Deborah Owusu-Bonsu (born 1984) better known by her stage name as Sister Derby or Sister Deborah is a Ghanaian television presenter, musician and model of Akan origin and a former presenter at e.tv Ghana.

==Early life and education==
Deborah Vanessa Owusu-Bonsu was born in 1984 to an Ashanti father and a Romanian mother. Both of her parents were collectors of world music and art. She is a television show host, model, musician, and graphic artist. Owusu-Bonsu is the sister of popular hip life musician Wanlov the Kubolor who starred in the film Coz Ov MDeborah oni. Owusu-Bonsu attended Christ the King International School, then Wesley Girls' High School. She graduated with a Bachelor's Degree in Publishing Studies from the Kwame Nkrumah University of Science and Technology followed by a Master Degree in Book/Journal Publishing from the University of the Arts London.

== Professional career ==
In 2012, Owusu-Bonsu recorded and released a single (music) entitled 'Uncle Obama' referring to Barack Obama in which was covered by United States television network CNN. Owusu-Bonsu began hosting The Late Nite Celebrity Show program broadcast by television network e.tv Ghana that same year.

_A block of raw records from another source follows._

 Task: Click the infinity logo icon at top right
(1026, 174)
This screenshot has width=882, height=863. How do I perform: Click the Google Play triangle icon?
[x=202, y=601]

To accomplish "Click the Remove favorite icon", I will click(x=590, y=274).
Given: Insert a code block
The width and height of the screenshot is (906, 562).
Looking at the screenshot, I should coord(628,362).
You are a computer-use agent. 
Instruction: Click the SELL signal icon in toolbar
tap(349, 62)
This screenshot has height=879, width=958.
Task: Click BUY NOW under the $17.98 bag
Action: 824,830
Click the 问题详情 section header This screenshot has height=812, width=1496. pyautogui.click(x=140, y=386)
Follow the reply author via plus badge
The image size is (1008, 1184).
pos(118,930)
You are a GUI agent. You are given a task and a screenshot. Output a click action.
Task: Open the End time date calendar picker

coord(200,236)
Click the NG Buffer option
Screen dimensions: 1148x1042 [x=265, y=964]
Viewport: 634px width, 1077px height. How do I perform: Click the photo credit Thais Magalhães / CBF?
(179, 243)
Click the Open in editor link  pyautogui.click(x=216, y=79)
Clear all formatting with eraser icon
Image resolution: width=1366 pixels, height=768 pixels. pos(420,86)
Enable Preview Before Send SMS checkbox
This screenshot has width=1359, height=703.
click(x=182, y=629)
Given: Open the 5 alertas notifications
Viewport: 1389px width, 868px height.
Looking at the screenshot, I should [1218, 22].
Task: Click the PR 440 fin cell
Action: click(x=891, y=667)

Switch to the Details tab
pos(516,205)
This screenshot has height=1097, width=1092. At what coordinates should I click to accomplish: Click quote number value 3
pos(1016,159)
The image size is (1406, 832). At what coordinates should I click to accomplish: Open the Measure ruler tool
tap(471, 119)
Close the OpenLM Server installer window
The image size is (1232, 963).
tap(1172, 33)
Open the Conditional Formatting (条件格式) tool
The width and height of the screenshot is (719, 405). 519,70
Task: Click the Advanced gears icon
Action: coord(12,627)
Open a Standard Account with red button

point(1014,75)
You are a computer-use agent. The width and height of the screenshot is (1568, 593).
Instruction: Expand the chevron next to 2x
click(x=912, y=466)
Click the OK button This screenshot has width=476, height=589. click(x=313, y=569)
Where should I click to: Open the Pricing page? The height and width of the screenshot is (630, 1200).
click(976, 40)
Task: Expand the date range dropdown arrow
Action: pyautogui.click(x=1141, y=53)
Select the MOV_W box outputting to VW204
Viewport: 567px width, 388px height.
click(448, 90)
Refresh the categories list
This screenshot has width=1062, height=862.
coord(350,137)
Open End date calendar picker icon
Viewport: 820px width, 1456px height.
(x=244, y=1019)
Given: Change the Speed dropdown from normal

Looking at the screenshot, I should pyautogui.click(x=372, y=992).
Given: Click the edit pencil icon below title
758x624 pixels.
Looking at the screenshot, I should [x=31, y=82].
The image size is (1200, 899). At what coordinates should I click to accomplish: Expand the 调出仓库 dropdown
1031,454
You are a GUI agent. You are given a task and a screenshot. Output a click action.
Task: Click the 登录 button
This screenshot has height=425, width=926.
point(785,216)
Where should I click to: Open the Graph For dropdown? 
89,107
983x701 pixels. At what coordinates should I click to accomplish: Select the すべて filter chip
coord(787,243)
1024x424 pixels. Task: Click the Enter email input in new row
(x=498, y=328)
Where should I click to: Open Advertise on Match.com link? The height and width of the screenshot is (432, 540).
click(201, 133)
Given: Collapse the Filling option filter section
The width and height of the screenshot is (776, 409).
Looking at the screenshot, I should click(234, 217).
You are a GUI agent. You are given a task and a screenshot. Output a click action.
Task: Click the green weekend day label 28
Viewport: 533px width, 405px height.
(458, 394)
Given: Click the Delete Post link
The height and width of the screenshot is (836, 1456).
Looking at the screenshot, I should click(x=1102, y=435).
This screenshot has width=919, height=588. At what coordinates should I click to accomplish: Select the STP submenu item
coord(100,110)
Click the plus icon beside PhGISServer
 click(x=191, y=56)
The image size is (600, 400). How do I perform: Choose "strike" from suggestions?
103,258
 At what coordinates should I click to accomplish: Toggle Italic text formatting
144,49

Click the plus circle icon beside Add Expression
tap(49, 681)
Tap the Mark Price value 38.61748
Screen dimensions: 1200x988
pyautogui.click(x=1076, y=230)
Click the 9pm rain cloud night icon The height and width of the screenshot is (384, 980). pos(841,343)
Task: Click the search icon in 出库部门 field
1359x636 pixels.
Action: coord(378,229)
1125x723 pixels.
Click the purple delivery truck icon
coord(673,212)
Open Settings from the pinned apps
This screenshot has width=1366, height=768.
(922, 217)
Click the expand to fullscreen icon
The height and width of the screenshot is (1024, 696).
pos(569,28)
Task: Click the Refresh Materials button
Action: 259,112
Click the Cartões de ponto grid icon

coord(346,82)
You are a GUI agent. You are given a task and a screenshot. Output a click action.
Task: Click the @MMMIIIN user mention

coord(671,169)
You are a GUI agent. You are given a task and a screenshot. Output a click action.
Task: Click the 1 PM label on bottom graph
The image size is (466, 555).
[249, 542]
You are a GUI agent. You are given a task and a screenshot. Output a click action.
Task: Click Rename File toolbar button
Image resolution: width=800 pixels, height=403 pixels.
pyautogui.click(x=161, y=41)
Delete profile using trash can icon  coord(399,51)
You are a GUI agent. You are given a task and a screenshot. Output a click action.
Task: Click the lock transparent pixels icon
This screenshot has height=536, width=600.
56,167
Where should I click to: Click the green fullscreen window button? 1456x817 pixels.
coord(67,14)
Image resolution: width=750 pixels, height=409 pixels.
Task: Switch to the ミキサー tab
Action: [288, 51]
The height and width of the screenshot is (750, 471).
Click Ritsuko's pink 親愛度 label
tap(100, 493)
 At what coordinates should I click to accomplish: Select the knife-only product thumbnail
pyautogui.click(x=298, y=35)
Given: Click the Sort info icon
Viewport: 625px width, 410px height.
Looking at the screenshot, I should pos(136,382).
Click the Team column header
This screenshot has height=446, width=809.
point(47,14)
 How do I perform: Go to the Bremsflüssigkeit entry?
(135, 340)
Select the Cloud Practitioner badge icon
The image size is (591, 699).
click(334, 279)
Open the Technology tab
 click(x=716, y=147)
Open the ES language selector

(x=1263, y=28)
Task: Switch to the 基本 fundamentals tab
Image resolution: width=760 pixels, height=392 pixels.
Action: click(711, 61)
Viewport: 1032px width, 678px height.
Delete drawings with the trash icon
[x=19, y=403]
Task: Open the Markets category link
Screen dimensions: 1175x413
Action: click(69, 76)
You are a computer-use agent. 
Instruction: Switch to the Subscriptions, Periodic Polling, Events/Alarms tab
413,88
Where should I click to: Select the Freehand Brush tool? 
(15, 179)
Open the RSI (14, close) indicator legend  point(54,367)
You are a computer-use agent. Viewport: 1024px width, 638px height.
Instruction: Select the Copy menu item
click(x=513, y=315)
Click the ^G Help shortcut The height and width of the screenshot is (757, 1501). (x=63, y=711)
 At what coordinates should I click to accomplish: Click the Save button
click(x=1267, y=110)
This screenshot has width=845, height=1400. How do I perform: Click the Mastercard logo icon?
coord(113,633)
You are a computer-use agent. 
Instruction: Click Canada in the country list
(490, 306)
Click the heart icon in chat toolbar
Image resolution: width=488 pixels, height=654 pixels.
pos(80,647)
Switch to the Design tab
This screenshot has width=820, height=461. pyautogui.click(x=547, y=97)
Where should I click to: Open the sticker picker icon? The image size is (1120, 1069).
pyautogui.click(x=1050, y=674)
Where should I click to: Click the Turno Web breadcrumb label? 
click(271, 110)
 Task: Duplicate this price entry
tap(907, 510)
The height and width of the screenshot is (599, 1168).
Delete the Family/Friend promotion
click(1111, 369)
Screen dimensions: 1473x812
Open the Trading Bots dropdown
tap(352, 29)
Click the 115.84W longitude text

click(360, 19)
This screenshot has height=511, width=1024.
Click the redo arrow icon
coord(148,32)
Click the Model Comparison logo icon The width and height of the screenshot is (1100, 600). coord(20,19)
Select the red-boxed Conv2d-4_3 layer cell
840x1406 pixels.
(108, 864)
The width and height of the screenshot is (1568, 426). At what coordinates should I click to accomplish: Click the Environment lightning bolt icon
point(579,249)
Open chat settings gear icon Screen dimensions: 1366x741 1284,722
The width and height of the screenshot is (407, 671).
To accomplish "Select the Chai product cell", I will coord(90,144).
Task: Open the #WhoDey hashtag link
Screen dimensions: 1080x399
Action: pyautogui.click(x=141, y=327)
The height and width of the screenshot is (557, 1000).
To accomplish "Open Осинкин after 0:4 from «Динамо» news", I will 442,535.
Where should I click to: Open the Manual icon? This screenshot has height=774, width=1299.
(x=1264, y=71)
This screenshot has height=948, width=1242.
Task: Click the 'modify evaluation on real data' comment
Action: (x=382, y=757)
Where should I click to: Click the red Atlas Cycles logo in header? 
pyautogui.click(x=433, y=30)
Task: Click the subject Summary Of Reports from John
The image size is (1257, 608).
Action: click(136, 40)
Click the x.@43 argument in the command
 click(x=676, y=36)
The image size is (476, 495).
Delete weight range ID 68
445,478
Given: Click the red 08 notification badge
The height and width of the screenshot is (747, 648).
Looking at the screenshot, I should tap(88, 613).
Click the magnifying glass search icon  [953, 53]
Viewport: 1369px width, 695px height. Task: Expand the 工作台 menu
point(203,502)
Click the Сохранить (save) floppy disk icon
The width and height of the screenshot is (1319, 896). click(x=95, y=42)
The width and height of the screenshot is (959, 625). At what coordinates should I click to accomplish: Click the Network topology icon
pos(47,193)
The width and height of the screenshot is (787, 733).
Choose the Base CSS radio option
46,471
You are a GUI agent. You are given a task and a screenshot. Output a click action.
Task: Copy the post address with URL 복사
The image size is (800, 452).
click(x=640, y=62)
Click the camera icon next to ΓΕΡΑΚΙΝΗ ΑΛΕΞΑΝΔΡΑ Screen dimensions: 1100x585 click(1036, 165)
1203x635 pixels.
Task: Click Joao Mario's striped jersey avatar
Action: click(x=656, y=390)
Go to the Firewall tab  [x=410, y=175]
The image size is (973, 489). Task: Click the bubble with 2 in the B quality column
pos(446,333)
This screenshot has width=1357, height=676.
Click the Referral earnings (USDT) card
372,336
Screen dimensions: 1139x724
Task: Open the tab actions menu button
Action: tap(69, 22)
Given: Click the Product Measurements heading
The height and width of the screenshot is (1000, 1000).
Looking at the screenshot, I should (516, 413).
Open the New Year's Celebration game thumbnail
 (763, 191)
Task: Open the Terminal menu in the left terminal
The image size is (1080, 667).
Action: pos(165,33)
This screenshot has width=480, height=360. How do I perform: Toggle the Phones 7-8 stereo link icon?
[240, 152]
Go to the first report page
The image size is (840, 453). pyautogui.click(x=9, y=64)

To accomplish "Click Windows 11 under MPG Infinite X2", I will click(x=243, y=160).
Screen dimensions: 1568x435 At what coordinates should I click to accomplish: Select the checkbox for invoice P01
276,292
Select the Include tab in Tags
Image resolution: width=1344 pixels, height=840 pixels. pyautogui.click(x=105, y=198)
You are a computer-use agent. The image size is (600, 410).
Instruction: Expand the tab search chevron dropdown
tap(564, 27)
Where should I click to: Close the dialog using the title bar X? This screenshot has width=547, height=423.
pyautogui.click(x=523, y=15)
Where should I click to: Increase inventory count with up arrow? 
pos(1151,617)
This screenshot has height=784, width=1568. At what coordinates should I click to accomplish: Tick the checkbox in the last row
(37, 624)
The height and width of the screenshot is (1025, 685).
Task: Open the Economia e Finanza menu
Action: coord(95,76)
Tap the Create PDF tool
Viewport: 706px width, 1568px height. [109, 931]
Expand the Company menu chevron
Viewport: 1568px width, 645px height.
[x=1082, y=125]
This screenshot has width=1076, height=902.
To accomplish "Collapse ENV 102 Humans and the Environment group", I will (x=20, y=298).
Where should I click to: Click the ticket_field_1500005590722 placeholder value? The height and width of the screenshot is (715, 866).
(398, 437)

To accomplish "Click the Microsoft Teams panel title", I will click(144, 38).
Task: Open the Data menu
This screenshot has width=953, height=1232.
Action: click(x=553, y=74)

She later moved to GHOne Television where she hosted Gliterrati for a brief period before handing over to Berla Mundi.

=== Ghana Jollof ===
West Africans often dispute amongst themselves about whose Jollof rice is better in the so-called Jollof Wars, a competition which is especially prominent between Nigeria and Ghana. In 2016 Owusu-Bonsu released "Ghana Jollof", which poked fun at the Nigerian version and at Nigerians for being proud of their version.

== Personal life ==
She dated rapper Medikal for three years, before breaking up in 2018.

== Activism ==
Owusu-Bonsu has been actively involved in sanitation and recycling campaigns using her music. In 2018, she made a call on the government of Ghana to ban the use of plastic bags. In 2020, during the COVID-19 pandemic, she and her brother (Wanlov the Kubolor) made nosemasks from recycled secondhand clothing to help reduce clothing waste from dumpsites and the sea.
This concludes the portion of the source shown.